- _CONSIGNES ÉCRITES_
1. Répondez aux questions suivantes à partir de l'extrait fourni.
(a) Quels métiers exercent les personnes décrites au début ?
(b) Selon Finkielkraut, de quoi le contre bien-pensant risque-t-il d'être qualifié ?
(c) Qu'est devenu, semble-t-il, le terme « bien pensant » ?
2. Dressez la liste de toutes les personnes nommées dans l'extrait fourni.
3. Indiquez si chacune des affirmations suivantes concorde avec l'extrait fourni, en citant les mots qui tranchent.
(a) Le bien-pensant semble plutôt de droite.
(b) Les contre bien-pensants ont la bien-pensance pour ennemi commun.
(c) Le terme « bien pensant » est fortement lié à une critique de l'immigration.

- _EXTRAIT FOURNI_

....

Contre bien-pensants : Houellebecq, Zemmour, Finkielkraut
Société

Le Déclinisme a la côte !

Ils sont partout : sur vos écrans, dans vos journaux, à la radio, sur les réseaux sociaux… Ils sont pamphlétaires, romanciers ou encore philosophes. Ils s’appellent Alain Finkielkraut, Eric Zemmour, Michel Houellebecq ou encore Michel Onfray. Ils se revendiquent contre bien-pensants et ont pour ennemi commun la bien-pensance.
L’ennemi commun
Les contre bien-pensants se définissent en opposition à ceux qu’ils désignent comme étant l’ennemi du peuple français : les bien-pensants. De Bernanos à Finkielkraut, en passant par France culture, Zemmour et Dieudonné ou encore la droite, le terme « bien pensant » semble être devenu un « mot-valise ». Ce terme fortement lié à une critique de l’immigration, désigne aussi le politiquement correct ou encore pour Finkielkraut, un refus de la réalité, « tout ce que l’on n’a pas le droit de savoir ». Pour ce dernier, le contre bien-pensant est un marginal qui risque d’être qualifié de raciste. Le bien-pensant semble donc plutôt de gauche et on lui dispute la légitimité de sa parole morale.

....

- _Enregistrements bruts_
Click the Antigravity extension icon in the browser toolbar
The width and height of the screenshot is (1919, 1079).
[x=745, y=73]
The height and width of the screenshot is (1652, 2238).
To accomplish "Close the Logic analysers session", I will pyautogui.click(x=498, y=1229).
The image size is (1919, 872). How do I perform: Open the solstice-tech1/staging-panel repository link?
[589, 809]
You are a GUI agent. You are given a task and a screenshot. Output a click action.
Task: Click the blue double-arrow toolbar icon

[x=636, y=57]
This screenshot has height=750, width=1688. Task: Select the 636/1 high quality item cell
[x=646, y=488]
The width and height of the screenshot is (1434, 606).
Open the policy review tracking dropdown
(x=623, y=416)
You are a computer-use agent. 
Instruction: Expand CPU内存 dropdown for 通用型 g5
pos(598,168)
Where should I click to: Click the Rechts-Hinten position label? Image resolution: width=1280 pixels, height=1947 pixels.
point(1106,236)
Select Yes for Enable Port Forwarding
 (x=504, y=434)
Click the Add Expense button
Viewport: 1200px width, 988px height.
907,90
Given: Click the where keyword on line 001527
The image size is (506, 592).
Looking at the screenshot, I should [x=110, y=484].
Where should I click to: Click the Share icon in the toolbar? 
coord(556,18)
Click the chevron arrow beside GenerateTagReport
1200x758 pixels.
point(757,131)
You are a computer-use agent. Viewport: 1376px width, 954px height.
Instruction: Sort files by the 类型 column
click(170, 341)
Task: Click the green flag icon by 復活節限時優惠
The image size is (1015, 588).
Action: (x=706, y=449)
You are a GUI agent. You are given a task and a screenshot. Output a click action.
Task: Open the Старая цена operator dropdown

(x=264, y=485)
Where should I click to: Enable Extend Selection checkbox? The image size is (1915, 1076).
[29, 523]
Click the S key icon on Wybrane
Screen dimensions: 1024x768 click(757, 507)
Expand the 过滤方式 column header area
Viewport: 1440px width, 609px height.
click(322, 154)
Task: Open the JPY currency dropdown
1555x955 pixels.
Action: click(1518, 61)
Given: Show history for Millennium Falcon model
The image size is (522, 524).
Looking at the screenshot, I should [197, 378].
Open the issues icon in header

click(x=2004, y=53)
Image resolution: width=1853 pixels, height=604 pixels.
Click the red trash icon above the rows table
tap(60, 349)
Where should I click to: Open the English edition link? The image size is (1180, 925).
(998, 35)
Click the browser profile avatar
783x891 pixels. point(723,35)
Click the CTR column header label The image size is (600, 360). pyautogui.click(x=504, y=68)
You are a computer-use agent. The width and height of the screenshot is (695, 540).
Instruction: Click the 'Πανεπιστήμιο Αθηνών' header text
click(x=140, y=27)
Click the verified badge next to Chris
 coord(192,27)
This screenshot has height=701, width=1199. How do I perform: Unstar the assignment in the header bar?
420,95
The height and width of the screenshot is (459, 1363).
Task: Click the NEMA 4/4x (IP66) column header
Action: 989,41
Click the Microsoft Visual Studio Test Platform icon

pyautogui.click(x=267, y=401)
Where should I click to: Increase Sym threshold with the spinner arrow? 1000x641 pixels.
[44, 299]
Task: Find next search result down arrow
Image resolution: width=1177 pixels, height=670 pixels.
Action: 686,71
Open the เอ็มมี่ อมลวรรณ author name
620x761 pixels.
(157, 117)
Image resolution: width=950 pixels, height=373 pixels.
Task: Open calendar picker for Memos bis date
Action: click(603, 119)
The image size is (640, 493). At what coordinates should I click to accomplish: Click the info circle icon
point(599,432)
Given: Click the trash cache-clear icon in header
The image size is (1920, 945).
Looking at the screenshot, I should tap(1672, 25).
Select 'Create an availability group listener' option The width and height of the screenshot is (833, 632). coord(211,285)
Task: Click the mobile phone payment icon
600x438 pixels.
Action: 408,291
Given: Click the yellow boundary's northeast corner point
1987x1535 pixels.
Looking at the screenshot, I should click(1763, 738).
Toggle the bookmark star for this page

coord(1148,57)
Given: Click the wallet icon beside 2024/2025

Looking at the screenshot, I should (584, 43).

....

- _RÉPONSES AUX CONSIGNES_
1.
(a) Ils sont pamphlétaires, romanciers ou encore philosophes.
(b) Il risque d'être qualifié de raciste.
(c) Il semble être devenu un « mot-valise ».

2. Alain Finkielkraut, Eric Zemmour, Michel Houellebecq, Michel Onfray, Bernanos, Dieudonné

3.
(a) Non : « Le bien-pensant semble donc plutôt de gauche ».
(b) Oui : « ont pour ennemi commun la bien-pensance ».
(c) Oui : « Ce terme fortement lié à une critique de l’immigration ».